Chronicles of a writer abroad

A manifesto


“What would you say…you do here?”

Anyone remember this classic line/scene from the hilarious movie Office Space? The staff of Initech are made to meet with some efficiency experts who have been brought into the office to figure out who is redundant or expendable. The employees are shown, during their meetings, desperately trying to make their jobs seem essential, and themselves irreplaceable. It’s obvious, however, that some of the jobs are completely pointless. As they endlessly grill an employee who appears to have no real roles or responsibilities, one of the efficiency guys, his mustache twitching in agitation, suddenly blurts out “what would you say…you DO here?”

I’ve been feeling scrutinized since coming to Switzerland. People here like to put things in boxes (boxes, of course, are what comprise that most holy of Swiss pastimes — paperwork). As a married woman, it seems, you are either employed, or you are a hausfrau. When we registered at the kreisburo, the clerk looked at Stelian’s work contract and surmised that he was a Post-Docktorand: the occupation was duly noted on his forms. But he became troubled when filling out the forms for me. “So…what are you doing here?” he finally asked, in much the same manner as the Office Space efficiency expert. The bluntness was probably due to English being his second (or, given that this is Switzerland, third or fourth or fifth) language, so while I tried not to be insulted, I was a little taken aback. A number of unsatisfactory responses were running through my mind (“I’m trying something new,” “I’m wanting to explore your country”) but there was nothing I wanted to say out loud, so I just blushed instead. The man eventually suggested, “OK, you are here being Mr. Coros’s wife?” And I assented, and this is what went on the form. Another government survey form came in the mail a few weeks later, and for lack of a better option, I had to tick the box beside “homemaker” when describing what I do.  I am sure that a number of people I meet mentally check this box for me as well, since I don’t have a job to point to.

But here’s my chance to furnish additional explanation, outside of the boxes. It is true that I am here by virtue of being married to Stelian, who has his job.

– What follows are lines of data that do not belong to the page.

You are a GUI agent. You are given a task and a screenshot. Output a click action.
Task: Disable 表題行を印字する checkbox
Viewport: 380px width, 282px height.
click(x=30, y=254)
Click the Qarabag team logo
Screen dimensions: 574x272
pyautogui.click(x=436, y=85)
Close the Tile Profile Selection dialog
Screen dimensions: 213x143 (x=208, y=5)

If not for that, I would not be having this opportunity to live in Europe (at least not in Switzerland: as I explained the other day, if you don’t have a good reason to be here, you can’t be here). And because Stelian is working full-time hours, and I am not, I will be doing a greater share of things like shopping, cooking, and housework. So yes, I am like a hausfrau in that regard.

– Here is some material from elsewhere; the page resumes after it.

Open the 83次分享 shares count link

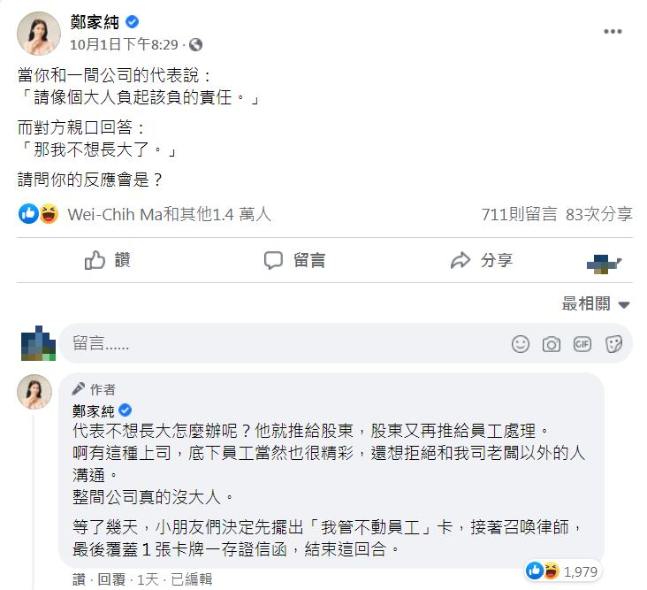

There is more to the story, though. One reason why the opportunity to come here was enticing for me — apart from the draw of Switzerland and Europe as beautiful places to live and explore — was that it would be a challenge. It would involve a new language, a new way of living, and (I hoped, and still do) a new way of thinking. I even thought (and still think) that not being able to work would be an excellent creative challenge for me.  (In this regard, I am encouraged by research showing that living abroad is associated with increased creativity).

“Work” has never been a satisfying proposition for me in Canada. Though I’ve done a number of different things, I’ve never loved what I’ve done, and I’ve never been so absorbed in and enamored of what I’m doing that the hours roll by unnoticed, as they do for Stelian when he’s working on a project he enjoys. I know that what I can get lost in is writing — pouring more than 10,000 words into this blog during its first month of existence has reaffirmed that for me. I’ve been writing outside of it, too, and if my writing wanes somewhat in this forum it is hopefully because it is waxing elsewhere. I have certain goals in sight, including producing material for a writer’s workshop happening in Zürich in late spring.

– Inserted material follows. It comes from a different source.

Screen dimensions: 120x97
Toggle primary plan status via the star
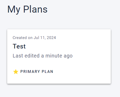(16, 72)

So, for anyone wondering what it is that I “do here”, this is an early, tentative explanation. I currently have the luxury of exploring something that I am actually passionate about (in addition to doing other things that I’m not as passionate about, like cleaning and learning to cook). Whether my dream of writing full-time pans out or not, my goal is to spend my time in Zürich giving it a fair shot.


5 thoughts on “A manifesto

  1. What an opportunity to fulfill a dream! We have all enjoyed the quality of your writing, Kristen. In fact, your Mother and I commented to each other how well you write, allowing us to see what you are seeing, to laugh at yourself and to make us smile at the same time.

    Carpe diem…… seize the day for those who don’t do Latin 🙂 and good luck!

  2. “OK, you are here being Mr. Coros’s wife?”. I had to laugh. It sounds so elegantly casual. Just as the actor portrays the character, but isn’t, so you are “being ” the wife.

    Next time someone asks, offer them 3 choices with instructions to place a check next to the one that works best for them:
    – Writer in Residence
    – Laureate Canadienne.
    – Sage

  3. and to all I add, carpe manana – seize tomorrow too – and live your dream. Let it take hold of you and see what happens. Frau Coros, you have the heart of a writer! Love you lots, Mom

  4. Erna would be proud 😉 You have really followed up with what we discussed with her years ago. Very brave. And your writing is so engaging!

  5. Thanks for the encouragement, all! Kim, you are right about Erna. She would be proud. Maybe I’ll get around to blogging about our experience with her at some point.